#### ABOUT THIS TASK
Every line from the one containing "Instruction: Open parking" through the last line below should be reproduced exactly; please include nothing else.
- - - -
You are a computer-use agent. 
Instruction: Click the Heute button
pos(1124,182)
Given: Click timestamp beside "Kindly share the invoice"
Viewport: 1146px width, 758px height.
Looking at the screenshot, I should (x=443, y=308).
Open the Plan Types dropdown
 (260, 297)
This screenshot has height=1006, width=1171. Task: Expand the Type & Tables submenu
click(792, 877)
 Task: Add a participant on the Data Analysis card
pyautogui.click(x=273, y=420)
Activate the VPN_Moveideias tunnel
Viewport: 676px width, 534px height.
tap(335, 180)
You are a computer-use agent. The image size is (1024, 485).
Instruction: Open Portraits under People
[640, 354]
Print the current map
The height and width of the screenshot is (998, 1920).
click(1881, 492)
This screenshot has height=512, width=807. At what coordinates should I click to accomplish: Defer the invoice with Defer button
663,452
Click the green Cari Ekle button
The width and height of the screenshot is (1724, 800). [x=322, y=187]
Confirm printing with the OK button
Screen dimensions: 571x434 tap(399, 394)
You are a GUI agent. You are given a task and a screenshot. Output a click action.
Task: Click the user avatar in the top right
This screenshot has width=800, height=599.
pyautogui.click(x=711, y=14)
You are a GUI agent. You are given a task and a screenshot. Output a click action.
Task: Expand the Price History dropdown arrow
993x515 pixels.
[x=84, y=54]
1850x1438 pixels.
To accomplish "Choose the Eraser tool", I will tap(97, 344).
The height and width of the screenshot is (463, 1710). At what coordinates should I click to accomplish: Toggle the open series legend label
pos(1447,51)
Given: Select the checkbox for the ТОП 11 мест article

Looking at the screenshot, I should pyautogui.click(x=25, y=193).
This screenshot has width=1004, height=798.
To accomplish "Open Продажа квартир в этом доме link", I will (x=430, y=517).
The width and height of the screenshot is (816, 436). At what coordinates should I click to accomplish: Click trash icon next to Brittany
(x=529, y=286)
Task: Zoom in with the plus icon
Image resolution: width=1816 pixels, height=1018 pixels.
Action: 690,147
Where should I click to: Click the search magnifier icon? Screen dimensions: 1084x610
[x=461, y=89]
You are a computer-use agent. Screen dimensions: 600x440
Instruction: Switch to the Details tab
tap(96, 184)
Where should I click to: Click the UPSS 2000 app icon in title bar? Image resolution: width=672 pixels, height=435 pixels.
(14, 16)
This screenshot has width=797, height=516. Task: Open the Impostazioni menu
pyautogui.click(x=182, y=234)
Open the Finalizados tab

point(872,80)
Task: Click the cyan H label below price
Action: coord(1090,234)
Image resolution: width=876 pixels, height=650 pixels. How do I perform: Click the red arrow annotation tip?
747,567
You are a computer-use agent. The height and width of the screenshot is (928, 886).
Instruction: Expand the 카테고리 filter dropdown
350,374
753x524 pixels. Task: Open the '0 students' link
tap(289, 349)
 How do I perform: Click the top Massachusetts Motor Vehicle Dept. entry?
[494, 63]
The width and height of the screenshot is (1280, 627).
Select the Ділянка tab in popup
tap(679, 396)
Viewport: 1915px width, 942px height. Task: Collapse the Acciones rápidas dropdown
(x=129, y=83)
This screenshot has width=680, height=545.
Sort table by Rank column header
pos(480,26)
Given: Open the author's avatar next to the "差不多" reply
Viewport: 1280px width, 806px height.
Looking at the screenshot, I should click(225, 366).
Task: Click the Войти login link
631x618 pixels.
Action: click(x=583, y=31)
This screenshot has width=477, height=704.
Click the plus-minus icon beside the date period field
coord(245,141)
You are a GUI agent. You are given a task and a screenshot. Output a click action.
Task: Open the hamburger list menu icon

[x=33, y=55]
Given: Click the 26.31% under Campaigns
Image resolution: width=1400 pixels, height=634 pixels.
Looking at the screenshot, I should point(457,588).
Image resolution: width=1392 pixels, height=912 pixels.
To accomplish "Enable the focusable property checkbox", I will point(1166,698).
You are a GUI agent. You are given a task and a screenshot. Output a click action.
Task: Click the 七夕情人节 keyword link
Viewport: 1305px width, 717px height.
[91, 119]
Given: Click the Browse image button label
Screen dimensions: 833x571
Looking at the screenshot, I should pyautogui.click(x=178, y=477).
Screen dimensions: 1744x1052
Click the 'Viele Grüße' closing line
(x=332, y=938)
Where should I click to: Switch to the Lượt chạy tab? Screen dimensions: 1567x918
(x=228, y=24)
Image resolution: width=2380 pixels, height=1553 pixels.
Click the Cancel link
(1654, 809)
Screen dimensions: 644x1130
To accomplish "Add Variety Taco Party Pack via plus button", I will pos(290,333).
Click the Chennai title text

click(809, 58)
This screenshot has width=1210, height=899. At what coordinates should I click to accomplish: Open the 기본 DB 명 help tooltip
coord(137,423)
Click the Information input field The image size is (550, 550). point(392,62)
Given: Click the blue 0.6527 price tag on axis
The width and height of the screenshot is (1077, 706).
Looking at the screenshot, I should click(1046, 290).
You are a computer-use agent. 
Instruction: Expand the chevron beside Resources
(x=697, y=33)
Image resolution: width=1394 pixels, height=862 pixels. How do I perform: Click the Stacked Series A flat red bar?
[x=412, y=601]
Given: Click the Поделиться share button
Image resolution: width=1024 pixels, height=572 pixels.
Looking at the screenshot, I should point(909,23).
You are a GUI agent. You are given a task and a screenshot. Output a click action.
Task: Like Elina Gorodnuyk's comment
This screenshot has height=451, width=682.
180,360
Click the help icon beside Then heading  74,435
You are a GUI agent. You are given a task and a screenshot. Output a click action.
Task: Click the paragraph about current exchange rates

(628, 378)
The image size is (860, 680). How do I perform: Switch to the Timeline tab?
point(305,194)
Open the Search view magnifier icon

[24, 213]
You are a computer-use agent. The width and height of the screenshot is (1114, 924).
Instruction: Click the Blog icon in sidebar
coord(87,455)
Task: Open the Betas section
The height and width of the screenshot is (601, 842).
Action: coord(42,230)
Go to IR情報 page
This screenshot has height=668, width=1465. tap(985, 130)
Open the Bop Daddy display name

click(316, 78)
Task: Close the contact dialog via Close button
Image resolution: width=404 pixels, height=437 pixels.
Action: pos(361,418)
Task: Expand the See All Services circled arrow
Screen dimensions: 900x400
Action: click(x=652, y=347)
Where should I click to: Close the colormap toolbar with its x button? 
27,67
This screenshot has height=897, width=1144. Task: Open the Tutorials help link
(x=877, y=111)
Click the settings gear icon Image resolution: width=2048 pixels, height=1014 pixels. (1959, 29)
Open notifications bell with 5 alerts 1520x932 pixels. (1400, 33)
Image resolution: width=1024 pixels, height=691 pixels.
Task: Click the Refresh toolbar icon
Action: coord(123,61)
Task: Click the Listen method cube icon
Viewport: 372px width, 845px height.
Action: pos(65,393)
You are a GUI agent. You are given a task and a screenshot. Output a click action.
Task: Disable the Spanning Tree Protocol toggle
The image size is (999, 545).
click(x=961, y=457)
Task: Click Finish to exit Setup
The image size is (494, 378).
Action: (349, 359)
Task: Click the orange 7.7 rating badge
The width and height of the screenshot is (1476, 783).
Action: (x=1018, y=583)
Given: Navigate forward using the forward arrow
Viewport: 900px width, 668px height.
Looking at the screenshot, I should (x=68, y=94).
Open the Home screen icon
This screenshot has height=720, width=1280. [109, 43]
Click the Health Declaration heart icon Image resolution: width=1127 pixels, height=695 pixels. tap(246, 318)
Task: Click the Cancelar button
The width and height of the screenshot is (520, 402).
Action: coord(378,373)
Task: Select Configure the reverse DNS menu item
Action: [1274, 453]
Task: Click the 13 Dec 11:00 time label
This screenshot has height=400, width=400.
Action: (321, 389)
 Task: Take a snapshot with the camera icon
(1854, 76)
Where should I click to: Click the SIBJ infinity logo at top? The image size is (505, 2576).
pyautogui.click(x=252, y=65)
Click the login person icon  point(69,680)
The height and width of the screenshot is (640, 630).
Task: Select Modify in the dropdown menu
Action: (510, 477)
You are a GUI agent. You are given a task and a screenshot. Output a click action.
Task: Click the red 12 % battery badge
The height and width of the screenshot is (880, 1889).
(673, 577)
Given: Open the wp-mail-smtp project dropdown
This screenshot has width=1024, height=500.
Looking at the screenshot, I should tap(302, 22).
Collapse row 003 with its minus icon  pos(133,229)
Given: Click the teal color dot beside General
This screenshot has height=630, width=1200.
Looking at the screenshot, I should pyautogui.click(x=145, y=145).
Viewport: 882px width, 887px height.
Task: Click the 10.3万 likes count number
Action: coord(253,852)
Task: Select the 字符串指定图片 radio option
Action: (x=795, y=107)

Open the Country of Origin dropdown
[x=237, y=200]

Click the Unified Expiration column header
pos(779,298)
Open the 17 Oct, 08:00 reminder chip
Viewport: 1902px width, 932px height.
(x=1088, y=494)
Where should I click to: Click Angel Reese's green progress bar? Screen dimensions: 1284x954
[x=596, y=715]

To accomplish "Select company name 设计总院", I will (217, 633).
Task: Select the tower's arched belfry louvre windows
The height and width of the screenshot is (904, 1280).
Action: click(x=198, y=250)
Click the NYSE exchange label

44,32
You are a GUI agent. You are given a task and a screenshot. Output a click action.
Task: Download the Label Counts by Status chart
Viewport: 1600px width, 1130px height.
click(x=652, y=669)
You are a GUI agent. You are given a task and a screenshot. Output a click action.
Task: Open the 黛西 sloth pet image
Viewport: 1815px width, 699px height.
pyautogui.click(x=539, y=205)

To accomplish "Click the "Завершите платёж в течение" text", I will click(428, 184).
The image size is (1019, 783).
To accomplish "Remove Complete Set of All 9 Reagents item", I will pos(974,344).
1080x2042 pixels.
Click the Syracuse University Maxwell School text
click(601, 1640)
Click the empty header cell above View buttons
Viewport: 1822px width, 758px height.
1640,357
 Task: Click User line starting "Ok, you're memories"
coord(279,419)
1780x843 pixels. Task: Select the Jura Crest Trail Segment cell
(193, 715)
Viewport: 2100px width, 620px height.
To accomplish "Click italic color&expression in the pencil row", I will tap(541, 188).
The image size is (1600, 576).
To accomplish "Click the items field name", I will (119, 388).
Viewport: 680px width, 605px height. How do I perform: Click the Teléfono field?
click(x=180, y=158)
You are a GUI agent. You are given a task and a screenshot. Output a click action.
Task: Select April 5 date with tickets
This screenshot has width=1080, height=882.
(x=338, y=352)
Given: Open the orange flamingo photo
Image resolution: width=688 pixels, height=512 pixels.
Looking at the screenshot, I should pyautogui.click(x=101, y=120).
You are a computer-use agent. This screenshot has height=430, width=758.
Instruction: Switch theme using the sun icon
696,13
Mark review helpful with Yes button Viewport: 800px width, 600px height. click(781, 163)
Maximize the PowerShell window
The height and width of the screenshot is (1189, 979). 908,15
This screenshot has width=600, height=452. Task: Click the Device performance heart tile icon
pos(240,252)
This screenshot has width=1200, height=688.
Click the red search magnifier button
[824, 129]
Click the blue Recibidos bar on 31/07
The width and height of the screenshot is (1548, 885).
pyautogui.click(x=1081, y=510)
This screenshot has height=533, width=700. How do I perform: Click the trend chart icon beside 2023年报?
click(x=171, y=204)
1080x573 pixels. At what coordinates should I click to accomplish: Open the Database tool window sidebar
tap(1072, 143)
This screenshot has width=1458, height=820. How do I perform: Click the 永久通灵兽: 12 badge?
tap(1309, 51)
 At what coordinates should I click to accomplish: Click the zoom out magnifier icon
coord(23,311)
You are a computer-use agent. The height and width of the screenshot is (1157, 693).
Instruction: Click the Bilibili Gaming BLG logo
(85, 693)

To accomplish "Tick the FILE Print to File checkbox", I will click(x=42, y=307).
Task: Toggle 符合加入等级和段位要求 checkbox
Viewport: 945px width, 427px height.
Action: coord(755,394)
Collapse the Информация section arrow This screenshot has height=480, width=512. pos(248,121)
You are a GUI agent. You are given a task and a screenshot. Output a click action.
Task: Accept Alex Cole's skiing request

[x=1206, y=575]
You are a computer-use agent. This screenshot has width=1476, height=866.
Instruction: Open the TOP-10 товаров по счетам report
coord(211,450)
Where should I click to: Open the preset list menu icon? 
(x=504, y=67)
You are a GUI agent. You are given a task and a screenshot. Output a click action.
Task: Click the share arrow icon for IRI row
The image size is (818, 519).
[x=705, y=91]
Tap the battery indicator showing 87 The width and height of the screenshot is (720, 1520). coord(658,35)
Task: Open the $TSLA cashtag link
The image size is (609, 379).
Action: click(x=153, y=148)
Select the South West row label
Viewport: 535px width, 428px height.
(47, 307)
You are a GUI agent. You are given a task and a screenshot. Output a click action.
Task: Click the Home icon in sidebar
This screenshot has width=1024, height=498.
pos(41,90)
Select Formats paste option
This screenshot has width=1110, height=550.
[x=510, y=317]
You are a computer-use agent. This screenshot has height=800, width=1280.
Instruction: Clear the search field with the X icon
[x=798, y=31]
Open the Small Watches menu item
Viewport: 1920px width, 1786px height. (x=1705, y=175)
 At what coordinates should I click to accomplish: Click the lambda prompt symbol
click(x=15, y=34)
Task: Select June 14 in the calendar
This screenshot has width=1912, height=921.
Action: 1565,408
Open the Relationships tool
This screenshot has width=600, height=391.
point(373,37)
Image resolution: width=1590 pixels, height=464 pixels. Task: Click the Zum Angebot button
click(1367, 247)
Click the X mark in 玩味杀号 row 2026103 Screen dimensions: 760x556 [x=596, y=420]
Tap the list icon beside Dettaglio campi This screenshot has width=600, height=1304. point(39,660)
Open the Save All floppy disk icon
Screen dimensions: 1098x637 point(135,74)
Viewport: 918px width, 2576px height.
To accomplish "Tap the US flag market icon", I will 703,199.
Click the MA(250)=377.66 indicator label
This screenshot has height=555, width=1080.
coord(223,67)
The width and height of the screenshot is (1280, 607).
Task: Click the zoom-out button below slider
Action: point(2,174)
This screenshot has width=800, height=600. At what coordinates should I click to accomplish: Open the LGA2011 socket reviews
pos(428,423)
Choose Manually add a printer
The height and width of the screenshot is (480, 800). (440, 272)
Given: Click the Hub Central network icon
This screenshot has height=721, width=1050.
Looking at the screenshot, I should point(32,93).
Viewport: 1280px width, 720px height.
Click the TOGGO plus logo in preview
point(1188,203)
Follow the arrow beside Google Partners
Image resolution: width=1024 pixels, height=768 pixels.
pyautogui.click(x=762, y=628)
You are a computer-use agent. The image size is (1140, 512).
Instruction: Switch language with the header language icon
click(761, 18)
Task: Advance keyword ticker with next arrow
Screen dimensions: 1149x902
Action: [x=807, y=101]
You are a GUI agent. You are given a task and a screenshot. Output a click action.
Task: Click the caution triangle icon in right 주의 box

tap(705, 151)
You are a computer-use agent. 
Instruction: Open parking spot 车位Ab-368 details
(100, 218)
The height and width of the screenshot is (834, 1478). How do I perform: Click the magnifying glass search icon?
- - - -
#### EXERCISE RESULT
Instruction: Open parking spot 车位Ab-368 details
(100, 218)
The height and width of the screenshot is (834, 1478). How do I perform: Click the magnifying glass search icon?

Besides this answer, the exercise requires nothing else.